A Comprehensive Immunologic Portrait of Triple-Negative Breast Cancer

Abstract

Background Triple-negative breast cancer (TNBC) is a high-risk malignancy due to its high capacity for invasion and lack of targeted therapy. Immunotherapy continues to demonstrate efficacy in a variety of cancers, and thus may be a promising strategy for TNBC given the limited therapeutic options currently available for TNBC. In this study, we performed a comprehensive portrait of immunologic landscape of TNBC based on 2 large-scale breast cancer genomic data. Methods We compared expression levels of immune-related genes and gene-sets among TNBC, non-TNBC, and normal tissue, and within TNBCs of different genotypic or phenotypic features. Moreover, we explored the association of immune-related genes or gene-sets expression and survival prognosis in TNBC patients. Results We found that almost all analyzed immune-related gene-sets had significantly higher expression levels in TNBC than non-TNBC. These highly expressed gene-sets in TNBC included 15 immune cell type and function, human leukocyte antigen (HLA), cancer testis (CT), tumor-infiltrating lymphocytes (TILs), immune cell infiltrate, regulatory T (Treg) cells, immune checkpoint, cytokine and cytokine receptor, metastasis-promoting, pro-inflammatory and parainflammation (PI) gene-sets. Moreover, TP53-mutated, TNBC had significantly higher expression levels of the immune checkpoint, Treg, PI, and CT gene-sets, and lower expression levels of the immune cell infiltrate gene-set than TP53-wildtype TNBC. Furthermore, we found that elevated expression of most of the immune-related genes in TNBC was associated with the ER-status, while some were associated with both ER-and HER2-status.

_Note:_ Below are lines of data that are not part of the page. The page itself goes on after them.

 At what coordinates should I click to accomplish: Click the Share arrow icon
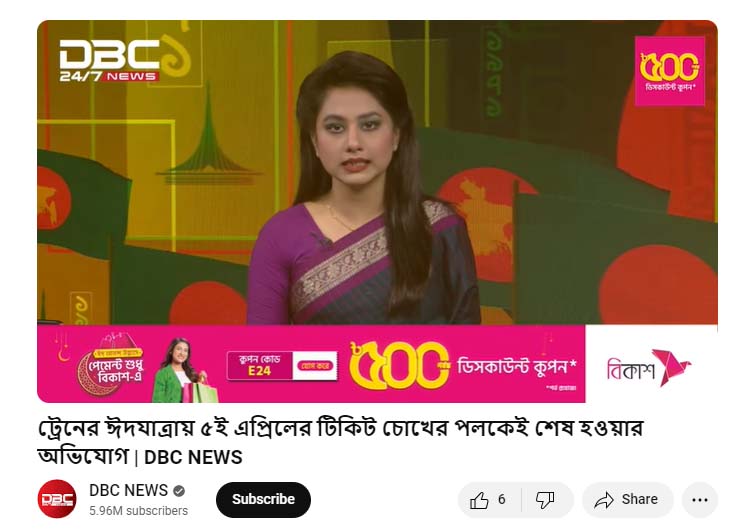pyautogui.click(x=604, y=500)
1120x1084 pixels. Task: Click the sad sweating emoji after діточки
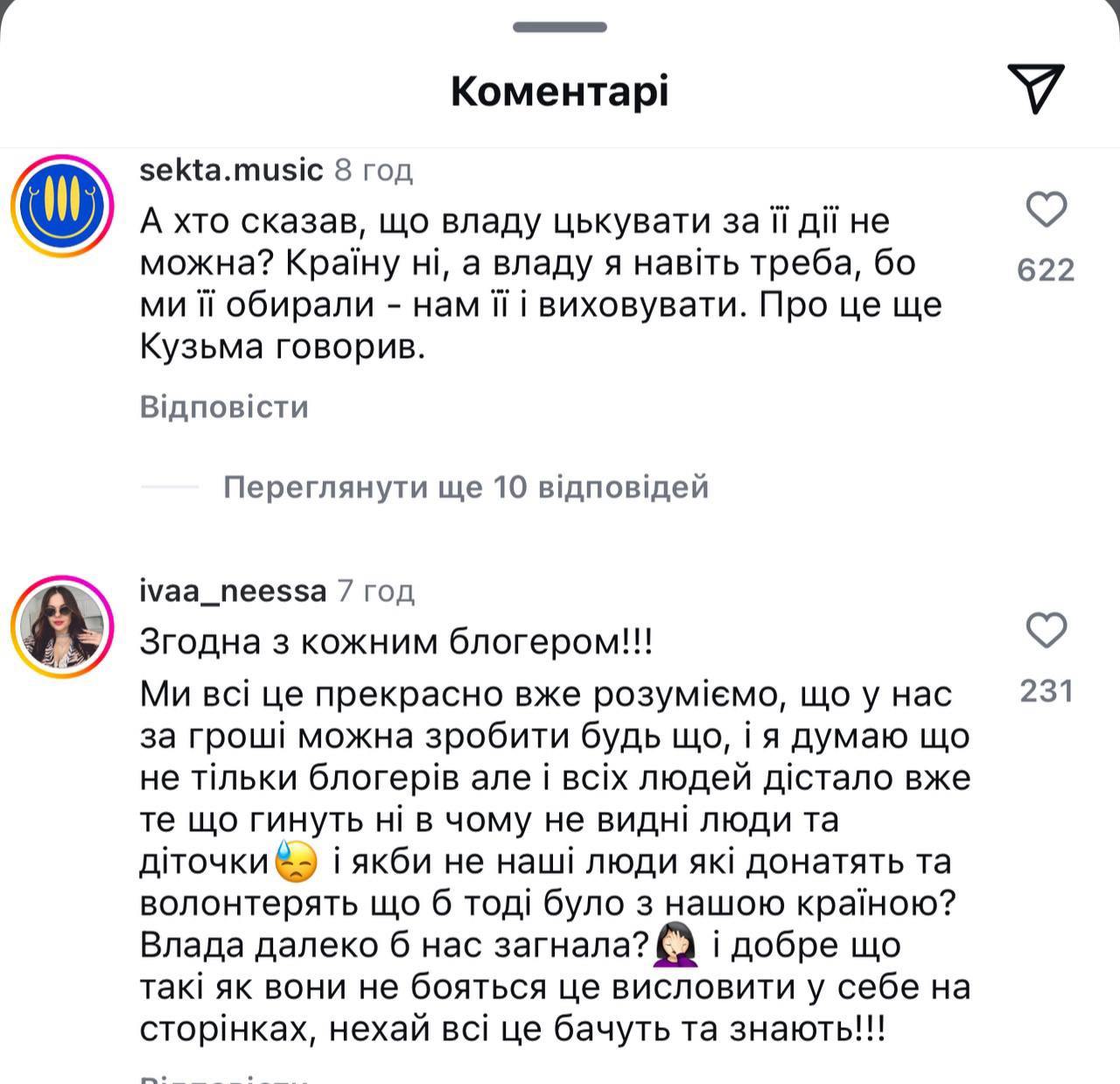[x=297, y=862]
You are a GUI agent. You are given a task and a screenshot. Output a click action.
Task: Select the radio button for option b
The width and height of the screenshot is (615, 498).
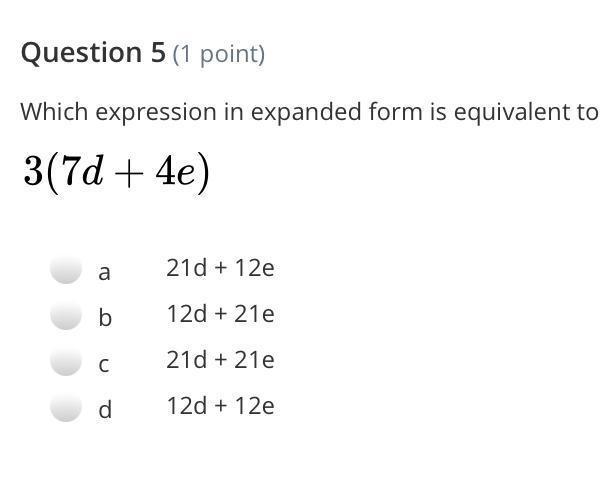pyautogui.click(x=66, y=314)
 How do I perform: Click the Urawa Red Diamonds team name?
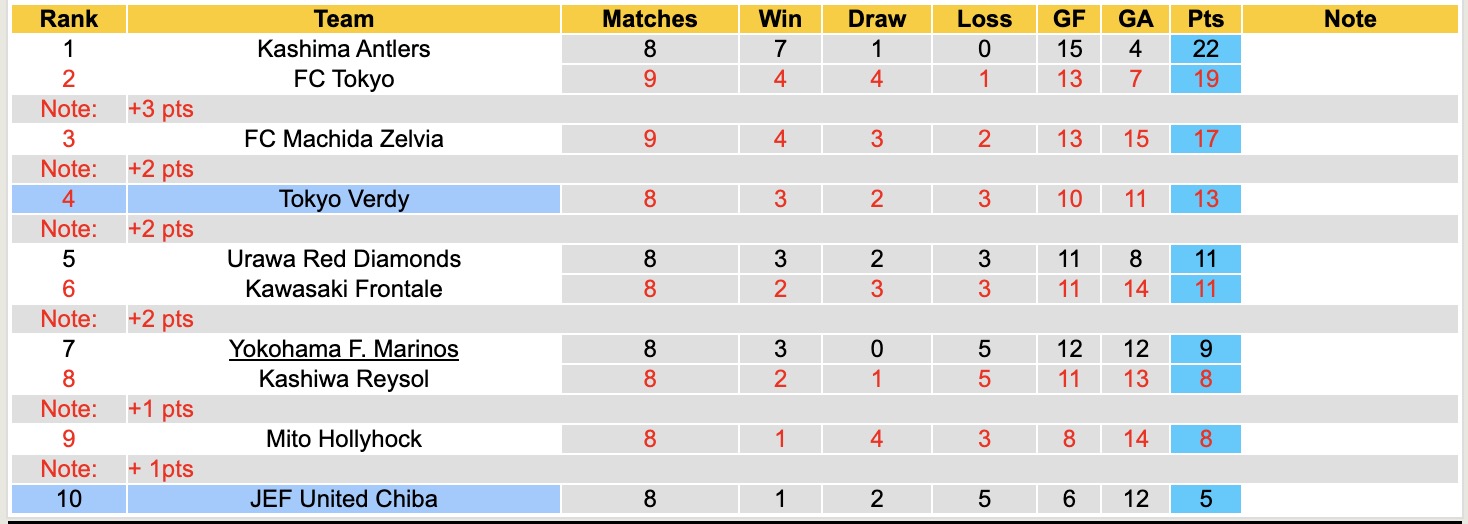point(343,259)
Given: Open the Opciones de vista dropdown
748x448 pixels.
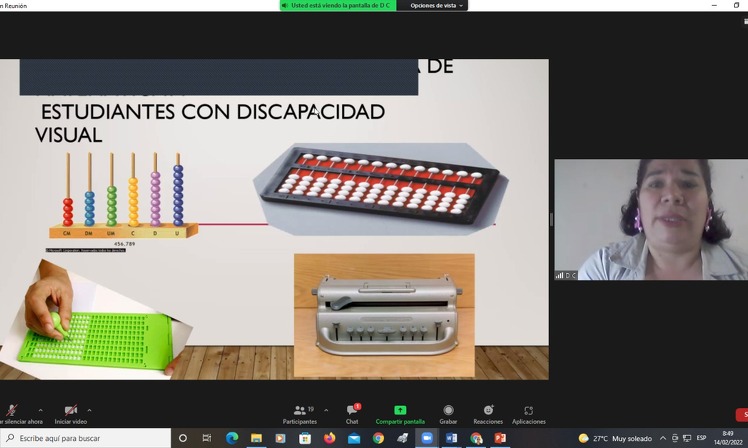Looking at the screenshot, I should click(x=436, y=6).
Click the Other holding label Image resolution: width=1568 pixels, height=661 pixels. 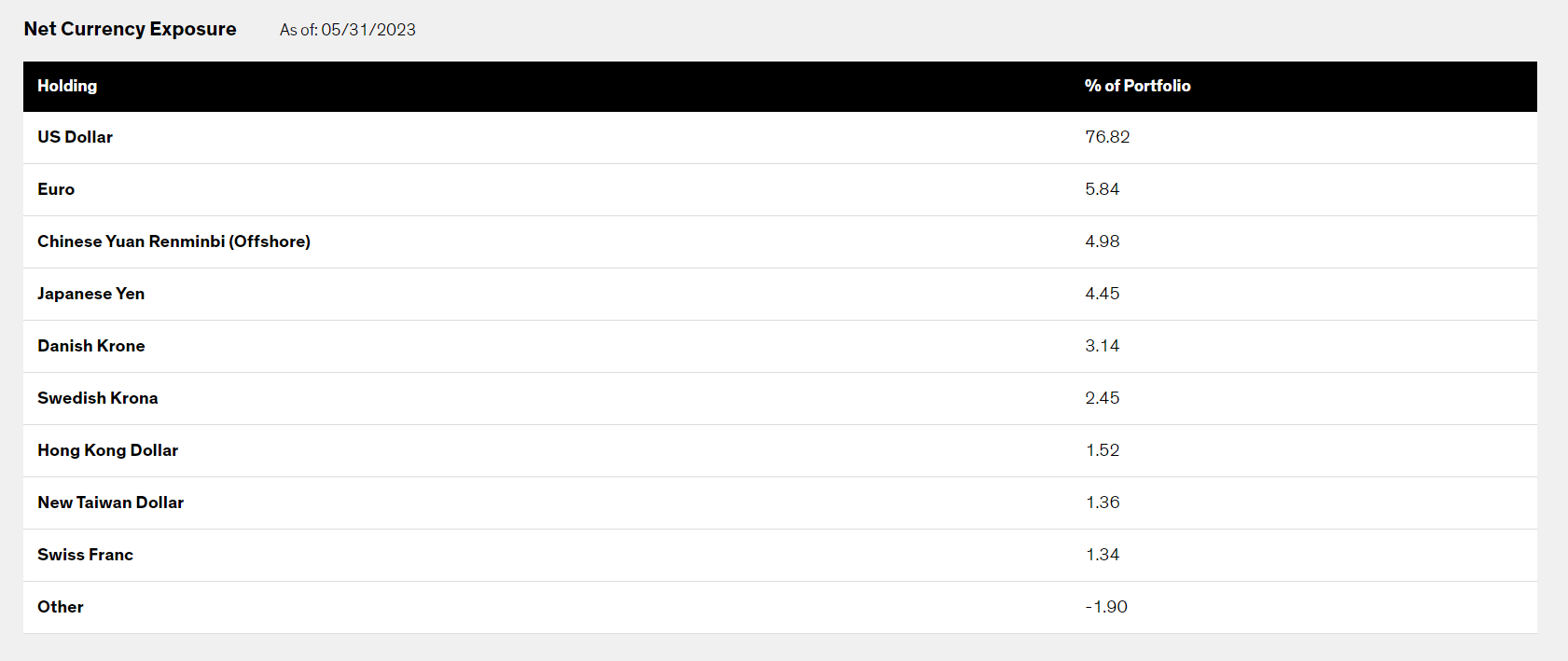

Elevated expression of the immune-related genes in TNBC was also associated with the high tumor mutation burden (TMB) in TNBC. Finally, elevated expression of the immune-related gene-sets was likely to be associated with better survival prognosis in TNBC. Conclusions Our findings suggest that TNBC is a breast cancer subtype with particularly strong immunogenicity, and therefore could be propitious to immunotherapeutic options.